Smelser could be counted on to serve his home campus, and over the years acted as assistant chancellor for educational development, chair of sociology, UC Berkeley faculty representative to the UC regents, and chair of the Academic Senate Policy Committee, among other roles.
A Smelser Primer
“The Rational and the Ambivalent in the Social Sciences,” Neil Smelser’s presidential address at the 1997 annual meeting of the American Sociological Association
“Neil was not only one of the leading sociologists of his generation; he contributed greatly to Berkeley in many ways,” UC Berkeley Chancellor Carol Christ said, “from the Smelser Report on Lower Division Education to his Clark Kerr Lectures, ‘Dynamics of the Contemporary University.’ He was one of the deepest thinkers about higher education and an extraordinary campus citizen.” The Smelser report, released in 1986, called on the UC system to improve the quality of academic life, especially for freshmen and sophomores.

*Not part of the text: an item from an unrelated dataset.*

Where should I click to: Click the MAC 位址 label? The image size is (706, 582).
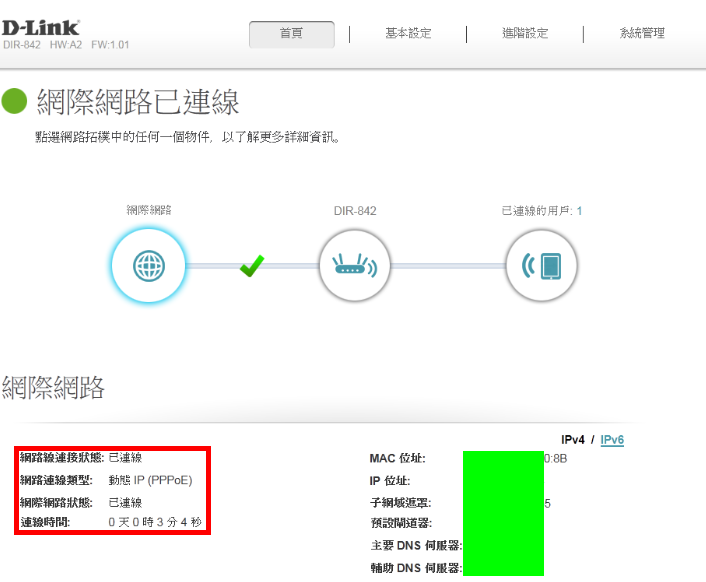coord(397,459)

“I confess that I often feel that my university is a community, that I am a member of it, and that I love it as a community,” he closed out his 2012 Kerr lecture on “Dynamics of American Universities.” “Those feelings are genuine enough, but I do not, I think, take the next step and delude myself into a view that that community really exists.”
As a theorist – and a trained psychoanalyst – Smelser’s research encompassed “sociology, psychology, economics, and history at the same time that newly synthetic cross-disciplinary programs, area studies, and applied programs appeared,” Alexander, Marx and Williams noted in their book.
“Through his work with commissions and foundations and as a spokesperson for the social sciences, he sought a greater public role for sociology and helped to foster the gradual infiltration of their findings and methods into other disciplines, practical settings, and popular culture. … There is one fundamental respect, however, in which Smelser has broken with dominant trends. The last thirty years have been marked by increasing fragmentation and seemingly endless specialization. It has been an age of centrifugal conceptual forces and centripetal methodological rigor. These post-1960s scientific developments have unfolded against a background of ideological jeremiads, the continuous reference to social crisis, and alternations between elegies and eulogies to revolutionary social change. Through all this Smelser has continued to uphold generality and synthesis as worthy scientific goals. … He has kept his eye on the ball as well as on the ballpark, on what is enduring as well as what is new.”
His largest academic contributions generally centered on economic sociology, such as his value-added theory, which echoed his work as a Free Speech era liaison by setting out the conditions for some kinds of collective behavior to succeed. Also known as the ‘strain theory,’ one key condition is for some sort of injustice to strain society.
“Until a person like Neil Smelser has passed from life, it is hard to appreciate the enormity of the intellectual and emotional space a person inhabits in a discipline, an institution and the lives of many students,” eulogized Arlie Hochschild, a Berkley sociologist Smelser once mentored. “For all these other great accomplishments, I know I am one of many graduate students whom he took time to mentor. This he did through his even-tempered positive attitude, his ecumenicalism and his reassuring sense of forward motion.” Other prominent mentees of his include Jeffrey Alexander and Ann Swidler.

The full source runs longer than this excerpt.